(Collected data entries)

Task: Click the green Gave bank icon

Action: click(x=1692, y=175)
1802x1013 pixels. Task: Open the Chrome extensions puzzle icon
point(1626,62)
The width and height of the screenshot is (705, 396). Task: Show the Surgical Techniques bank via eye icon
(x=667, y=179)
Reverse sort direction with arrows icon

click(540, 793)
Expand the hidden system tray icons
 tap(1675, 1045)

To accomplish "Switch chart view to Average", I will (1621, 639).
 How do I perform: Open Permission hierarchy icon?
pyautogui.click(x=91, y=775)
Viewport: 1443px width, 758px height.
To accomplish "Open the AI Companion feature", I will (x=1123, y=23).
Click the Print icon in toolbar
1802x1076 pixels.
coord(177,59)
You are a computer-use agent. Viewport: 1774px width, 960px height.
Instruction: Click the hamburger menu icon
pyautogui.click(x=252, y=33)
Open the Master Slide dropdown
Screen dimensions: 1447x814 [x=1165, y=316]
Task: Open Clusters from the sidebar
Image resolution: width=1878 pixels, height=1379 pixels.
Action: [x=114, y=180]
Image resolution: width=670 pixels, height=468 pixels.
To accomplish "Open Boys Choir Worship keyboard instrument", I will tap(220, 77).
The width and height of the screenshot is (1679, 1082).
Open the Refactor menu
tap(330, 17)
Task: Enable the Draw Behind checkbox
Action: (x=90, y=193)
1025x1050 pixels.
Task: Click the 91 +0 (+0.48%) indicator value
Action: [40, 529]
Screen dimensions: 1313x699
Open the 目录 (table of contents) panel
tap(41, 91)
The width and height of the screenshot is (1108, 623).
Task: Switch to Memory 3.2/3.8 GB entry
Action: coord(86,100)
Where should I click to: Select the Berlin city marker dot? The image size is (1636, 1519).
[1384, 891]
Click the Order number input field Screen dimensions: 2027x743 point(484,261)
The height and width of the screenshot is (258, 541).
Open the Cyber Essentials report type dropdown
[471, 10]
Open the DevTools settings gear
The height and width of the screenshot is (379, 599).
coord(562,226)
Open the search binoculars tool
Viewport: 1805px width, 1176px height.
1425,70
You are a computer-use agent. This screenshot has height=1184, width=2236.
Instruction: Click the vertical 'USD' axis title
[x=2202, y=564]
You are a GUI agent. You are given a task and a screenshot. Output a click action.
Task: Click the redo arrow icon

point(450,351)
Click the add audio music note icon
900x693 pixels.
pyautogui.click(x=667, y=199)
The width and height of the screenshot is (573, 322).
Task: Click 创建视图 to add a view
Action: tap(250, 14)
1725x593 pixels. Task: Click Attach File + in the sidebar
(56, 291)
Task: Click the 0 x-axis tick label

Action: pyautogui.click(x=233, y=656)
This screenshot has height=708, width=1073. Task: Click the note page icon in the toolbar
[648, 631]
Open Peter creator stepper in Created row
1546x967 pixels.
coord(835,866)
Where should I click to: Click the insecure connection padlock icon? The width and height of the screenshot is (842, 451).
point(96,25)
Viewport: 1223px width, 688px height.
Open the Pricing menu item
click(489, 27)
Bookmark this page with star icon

__Work to be completed__
What lines in the data above carry "agent"? Return them all.

__Solution__
You are a computer-use agent. Viewport: 1774px width, 960px height.
You are a computer-use agent. This screenshot has height=1184, width=2236.
You are a GUI agent. You are given a task and a screenshot. Output a click action.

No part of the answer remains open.